**Records for processing:**
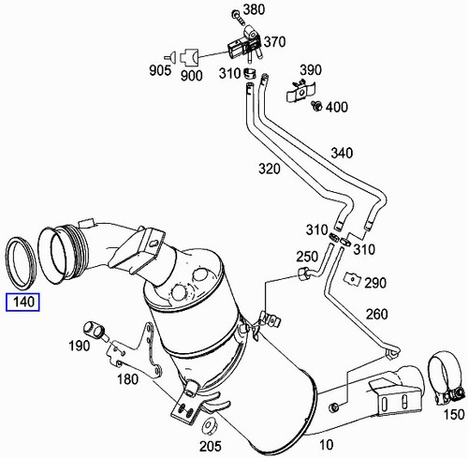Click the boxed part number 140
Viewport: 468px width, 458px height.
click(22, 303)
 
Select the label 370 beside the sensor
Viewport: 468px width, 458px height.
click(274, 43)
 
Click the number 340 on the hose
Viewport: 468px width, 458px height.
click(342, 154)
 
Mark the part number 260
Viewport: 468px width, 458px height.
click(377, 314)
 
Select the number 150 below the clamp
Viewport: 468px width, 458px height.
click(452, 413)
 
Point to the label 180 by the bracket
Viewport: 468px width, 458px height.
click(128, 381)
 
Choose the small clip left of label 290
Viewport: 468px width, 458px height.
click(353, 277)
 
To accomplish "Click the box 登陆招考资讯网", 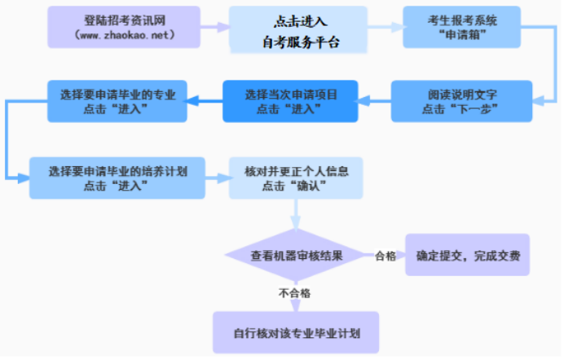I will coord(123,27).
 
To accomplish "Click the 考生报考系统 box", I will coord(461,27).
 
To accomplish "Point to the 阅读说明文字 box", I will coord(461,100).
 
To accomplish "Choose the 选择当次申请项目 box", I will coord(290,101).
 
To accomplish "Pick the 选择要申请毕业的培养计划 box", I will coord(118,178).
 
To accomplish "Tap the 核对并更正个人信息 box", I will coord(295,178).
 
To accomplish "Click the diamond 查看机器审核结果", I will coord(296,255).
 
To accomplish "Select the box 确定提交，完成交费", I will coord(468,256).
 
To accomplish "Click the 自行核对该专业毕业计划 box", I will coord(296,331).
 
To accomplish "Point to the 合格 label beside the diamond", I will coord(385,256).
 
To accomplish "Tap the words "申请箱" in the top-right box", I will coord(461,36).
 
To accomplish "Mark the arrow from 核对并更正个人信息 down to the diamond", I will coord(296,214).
---
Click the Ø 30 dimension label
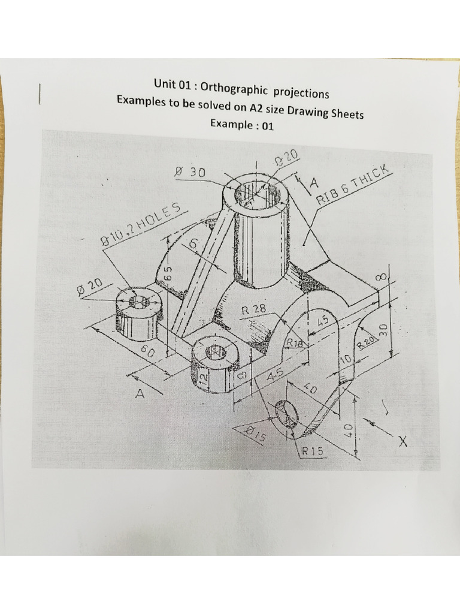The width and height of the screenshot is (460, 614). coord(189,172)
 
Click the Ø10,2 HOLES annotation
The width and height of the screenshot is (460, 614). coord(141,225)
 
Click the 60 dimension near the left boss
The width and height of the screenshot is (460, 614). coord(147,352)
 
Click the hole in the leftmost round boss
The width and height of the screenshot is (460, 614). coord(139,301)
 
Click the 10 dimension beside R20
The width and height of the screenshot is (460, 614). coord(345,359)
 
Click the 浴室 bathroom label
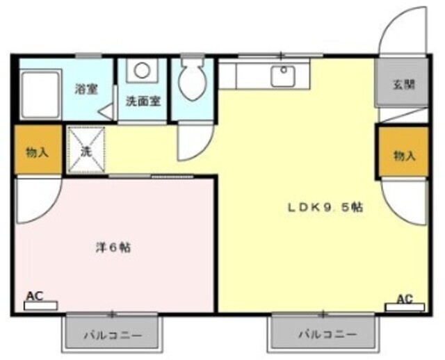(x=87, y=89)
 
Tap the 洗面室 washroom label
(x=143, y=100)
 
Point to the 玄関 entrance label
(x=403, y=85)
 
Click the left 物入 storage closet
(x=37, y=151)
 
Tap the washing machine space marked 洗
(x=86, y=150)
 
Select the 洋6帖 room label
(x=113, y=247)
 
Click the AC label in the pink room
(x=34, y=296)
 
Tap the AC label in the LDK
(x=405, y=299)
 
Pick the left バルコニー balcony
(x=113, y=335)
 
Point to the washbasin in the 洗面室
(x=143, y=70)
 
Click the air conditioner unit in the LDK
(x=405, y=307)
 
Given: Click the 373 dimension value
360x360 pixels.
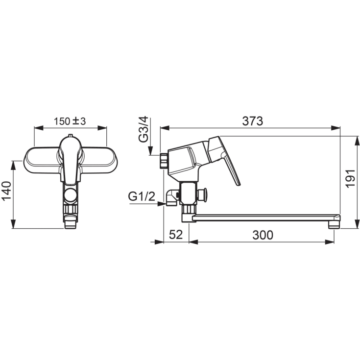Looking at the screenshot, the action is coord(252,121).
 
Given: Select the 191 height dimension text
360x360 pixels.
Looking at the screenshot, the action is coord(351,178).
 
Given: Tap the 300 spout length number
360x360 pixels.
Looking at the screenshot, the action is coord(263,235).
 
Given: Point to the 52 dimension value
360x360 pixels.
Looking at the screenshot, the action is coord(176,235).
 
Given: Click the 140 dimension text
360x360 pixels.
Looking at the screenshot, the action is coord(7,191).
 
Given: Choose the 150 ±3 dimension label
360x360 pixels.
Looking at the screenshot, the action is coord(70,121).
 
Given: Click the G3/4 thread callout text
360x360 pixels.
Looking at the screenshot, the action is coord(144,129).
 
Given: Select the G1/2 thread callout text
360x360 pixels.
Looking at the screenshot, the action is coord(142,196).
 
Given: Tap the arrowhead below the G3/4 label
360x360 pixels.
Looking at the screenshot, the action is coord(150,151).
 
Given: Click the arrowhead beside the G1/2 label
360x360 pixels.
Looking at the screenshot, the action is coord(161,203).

**The request:** Convert the listing into a Markdown table with the columns Row and Line, starting at the line that contains "Click the hole in the leftmost round boss" and stopping after the line that contains "(x=143, y=100)". Number the rows, skip blank lines, and leave out any pictures.

**Task output:**
| Row | Line |
|---|---|
| 1 | Click the hole in the leftmost round boss |
| 2 | The width and height of the screenshot is (460, 614). coord(139,301) |
| 3 | Click the 10 dimension beside R20 |
| 4 | The width and height of the screenshot is (460, 614). coord(345,359) |
| 5 | Click the 浴室 bathroom label |
| 6 | (x=87, y=89) |
| 7 | Tap the 洗面室 washroom label |
| 8 | (x=143, y=100) |